The governor incorporated the committee’s recommendations in his program and they received legislative approval. Then, in 1951, the Methodist Hospital opened the first unit of its new building, and the Arabia Temple Crippled Children’s Clinic was opened the following year. The M. D. Anderson Hospital and Tumor Institute, a new name adopted at the time, moved into its new building in 1954, and nearby the University’s Dental Branch was completed the next year. Also in 1954, the Texas Children’s Hospital and the St. Luke’s Episcopal Hospital were completed, as was the Jesse H. Jones Building housing the Medical Center Library and the offices of a number of organizations.

The Texas Medical Center Board has the primary responsibility for the over-all development and coordination of the Medical Center. In order to bring about essential cooperation and coordination among the Center’s institutions, a Covenant Agreement was developed to require all of them to accept certain responsibilities and restrictions in regard to their relationships with other institutions in the Center.
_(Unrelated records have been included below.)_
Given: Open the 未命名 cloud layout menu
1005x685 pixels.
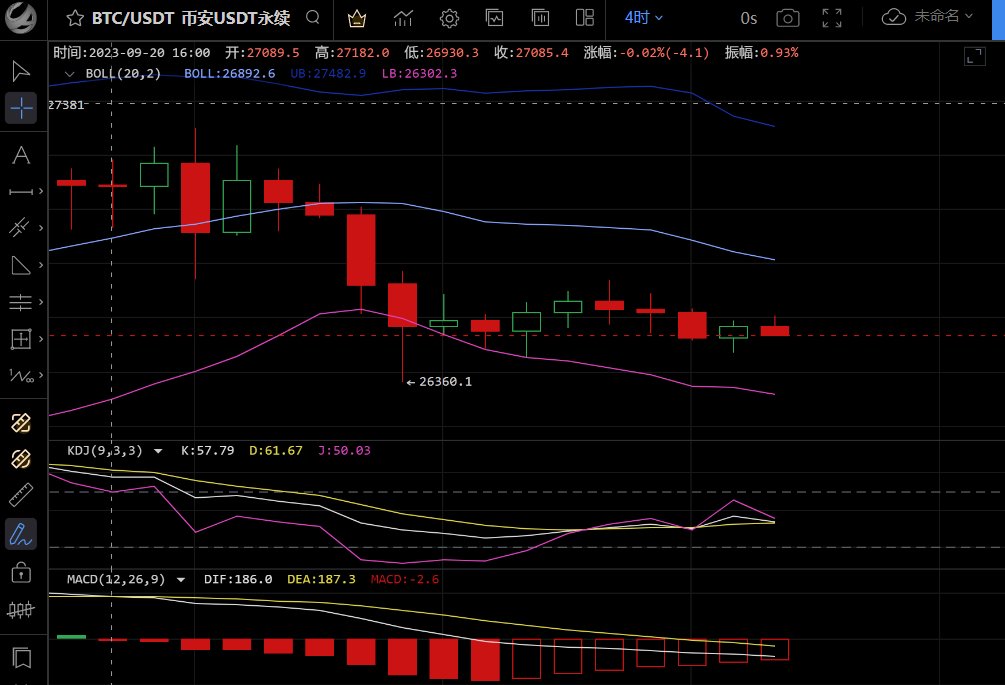Looking at the screenshot, I should [x=927, y=17].
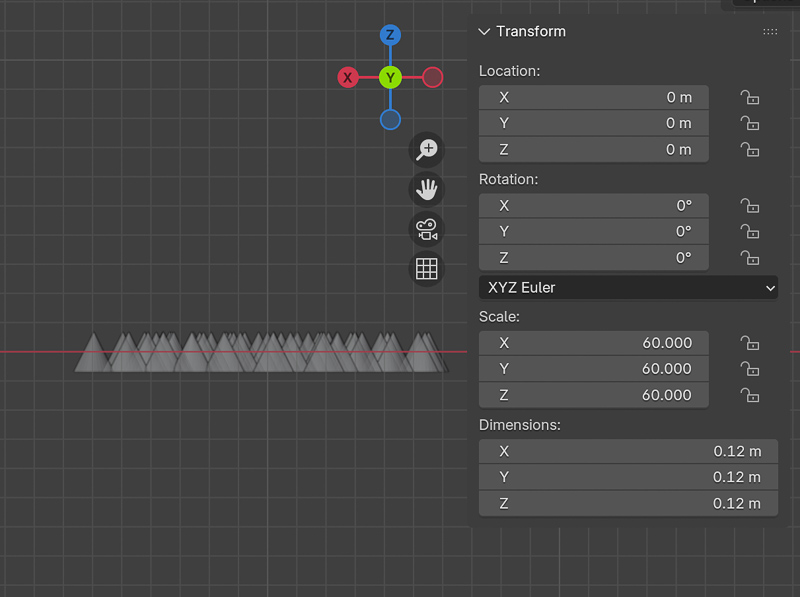Viewport: 800px width, 597px height.
Task: Select the cone objects in the viewport
Action: point(260,354)
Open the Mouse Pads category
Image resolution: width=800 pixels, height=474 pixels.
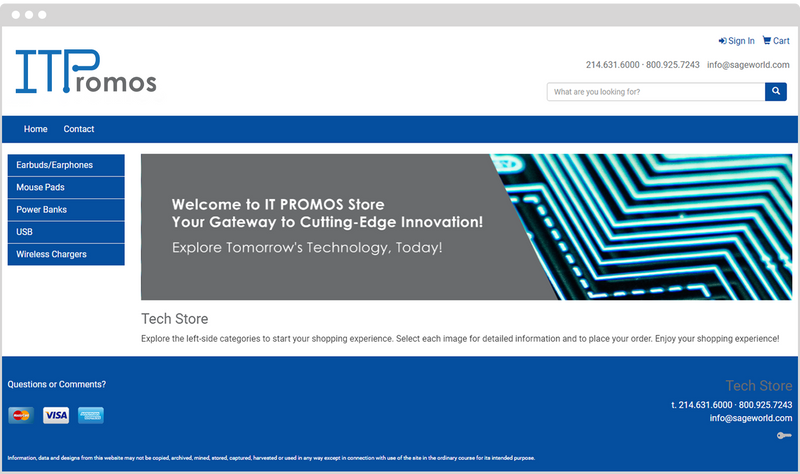(66, 187)
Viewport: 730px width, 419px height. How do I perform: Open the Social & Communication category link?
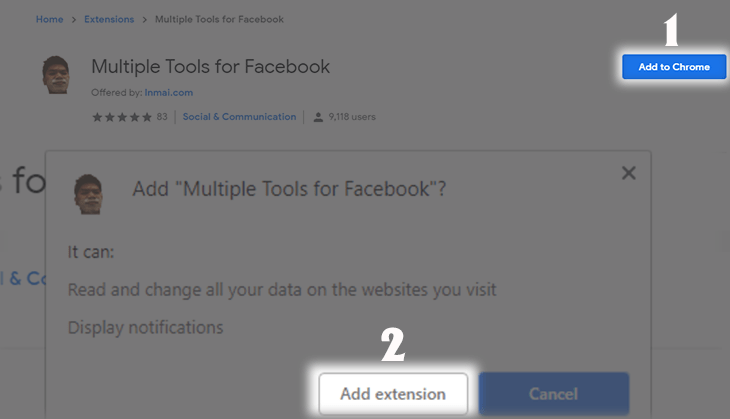click(x=239, y=117)
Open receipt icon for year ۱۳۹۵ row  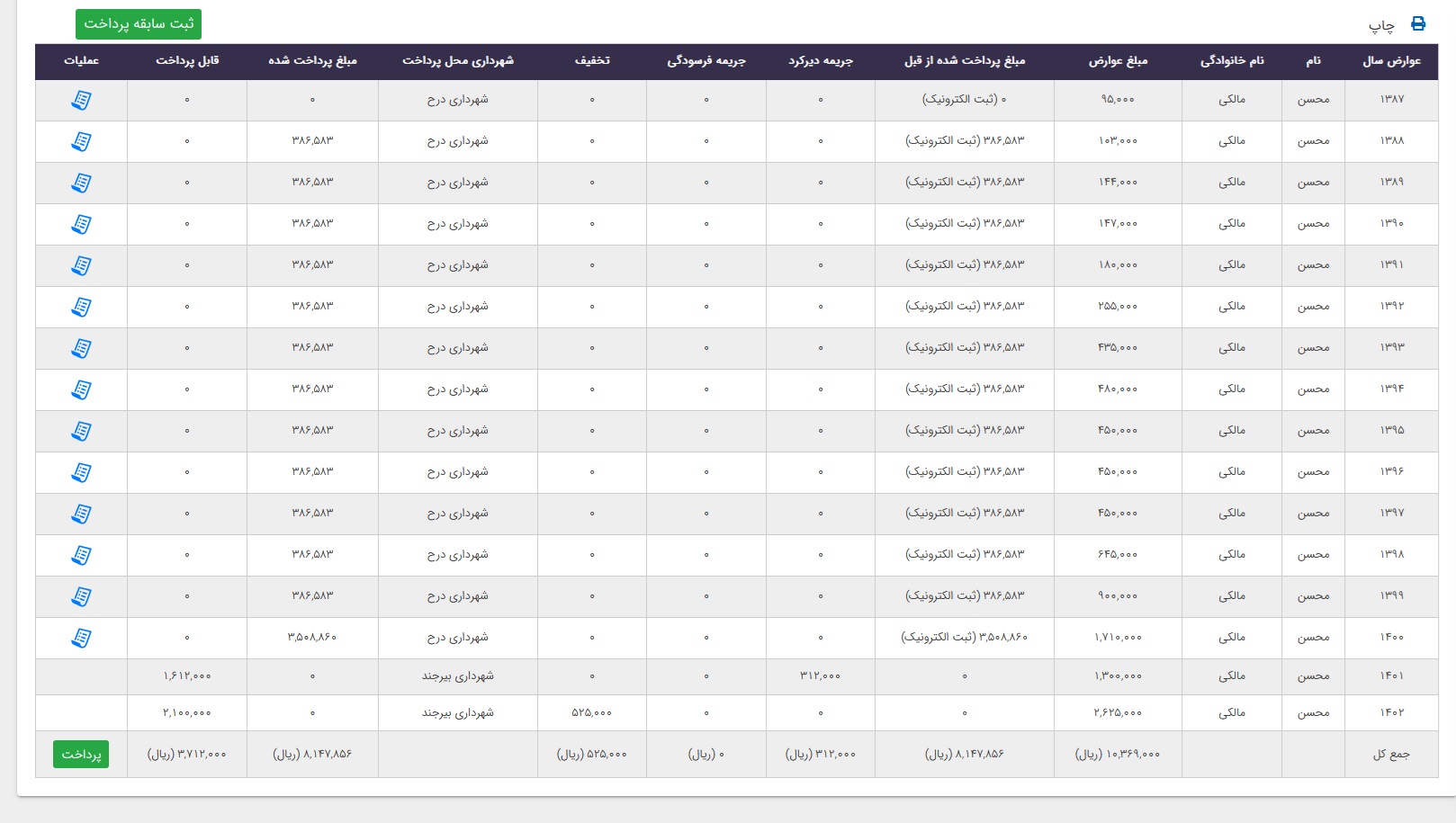point(81,431)
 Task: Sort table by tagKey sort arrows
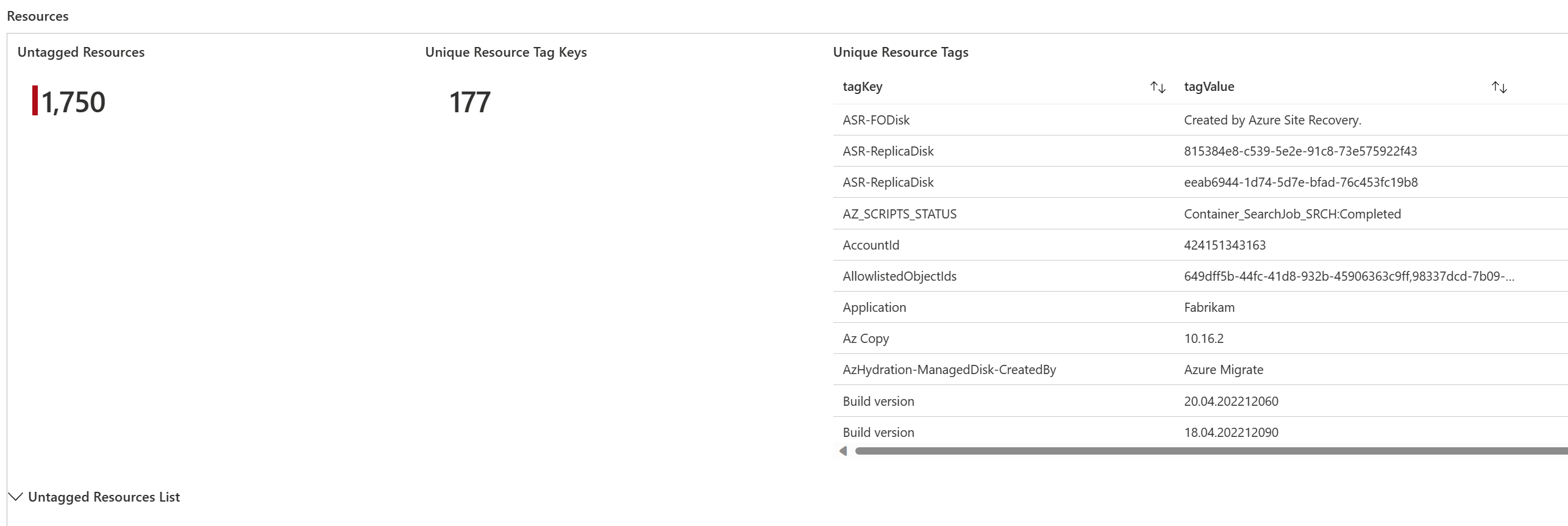pyautogui.click(x=1158, y=87)
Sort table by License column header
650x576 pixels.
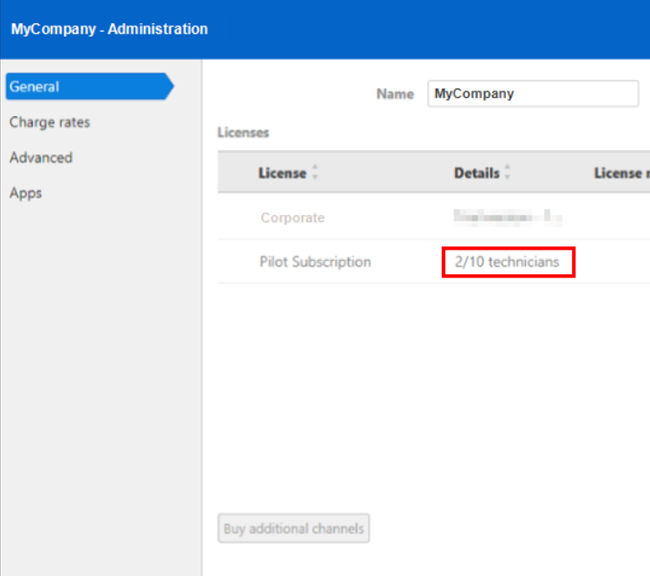pyautogui.click(x=282, y=173)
With the continued support and leadership of the M. D. Anderson Foundation and through the coordination and direction of the Texas Medical Center Board, significant progress has been made in attracting the institutions necessary to comprise a comprehensive Medical Center. Modern physical facilities have been planned and constructed, with an ever-increasing number of highly qualified personnel joining the staffs of the institutions in the Medical Center. With the expansion of facilities and staffs, there has also been continuing expansion in the research undertakings. The total staff, full-time and part-time, in all the institutions is approaching 10,000. Total investments are already well beyond the $100,000,000 originally forecast, with many additional millions in projects that are already in progress.

To the traditional essentials of human life of food, clothing and shelter must now be added water and air since the shortage of water in many areas and the potential pollution of air and water have made us conscious that both are vitally essential to our well being. In recent years the problems of waste disposal and pollution are generally discussed, but in 1942 when the Houston Chamber of Commerce first started alerting the people of this area to these potential threats, the subject was somewhat new. At that time an entire issue of the "Houston Magazine" was devoted to the matter.
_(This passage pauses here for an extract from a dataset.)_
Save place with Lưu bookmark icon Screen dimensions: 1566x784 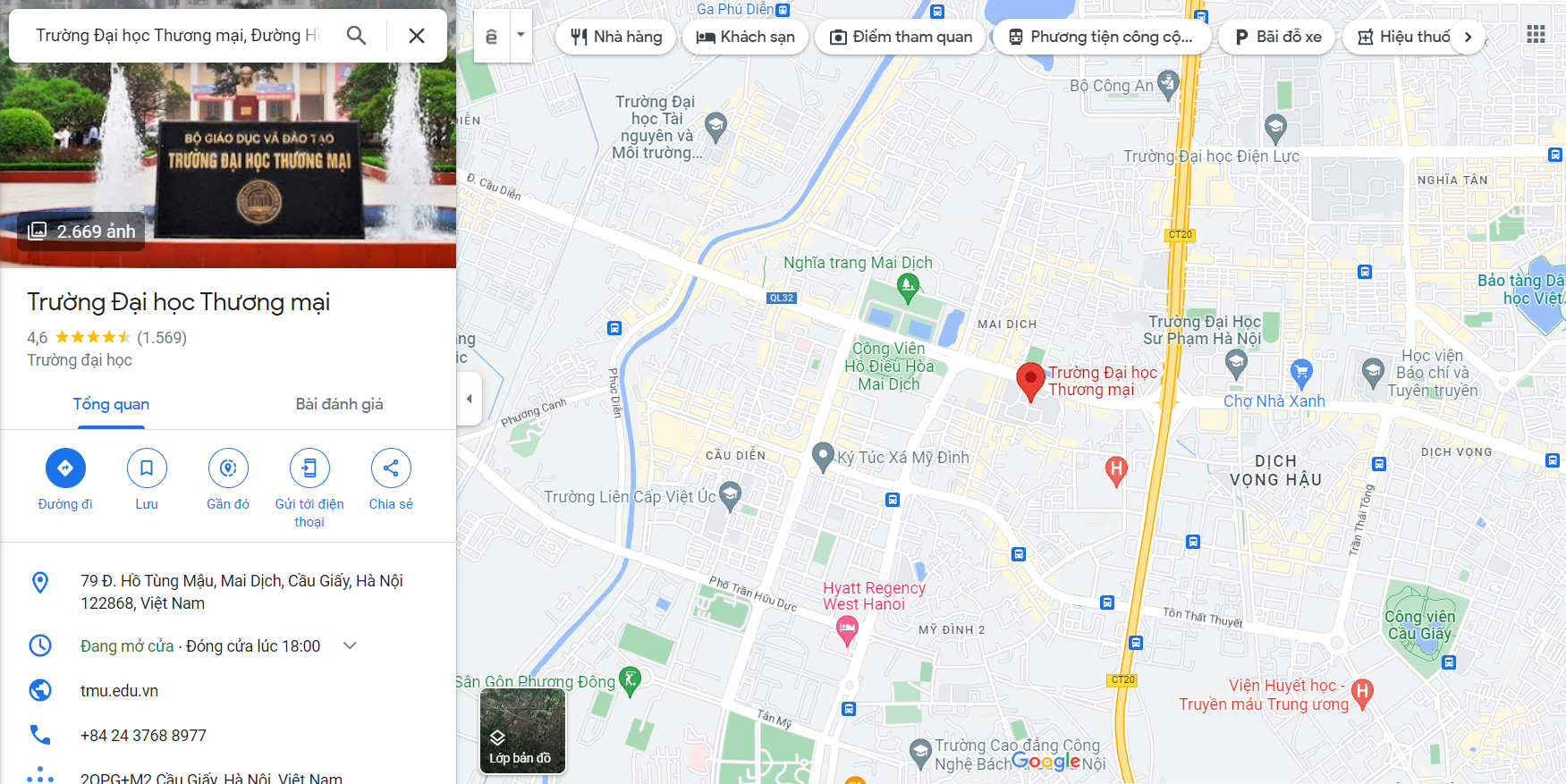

By the end of 1945, the matter was beginning to make news. An industrial- and sanitary-waste pollution survey was made by Harris County in cooperation with the State Health Department. This survey showed that municipalities were the principal contributors of pollution to the Ship Channel. The Chamber of Commerce adopted the elimination of pollution from area bayous as a major objective, and started working quietly with municipal authorities for improvements in sewage-disposal facilities and to prevent further connection of sewer lines with storm sewers.

A short time later, the heads of Ship Channel industries were called into a meeting to acquaint them with the over-all situation and to solicit their cooperation in a pollution-abatement program. Industries agreed to survey their own waste disposal and to take every possible step they could to correct any disposal problems. They responded promptly to this agreement.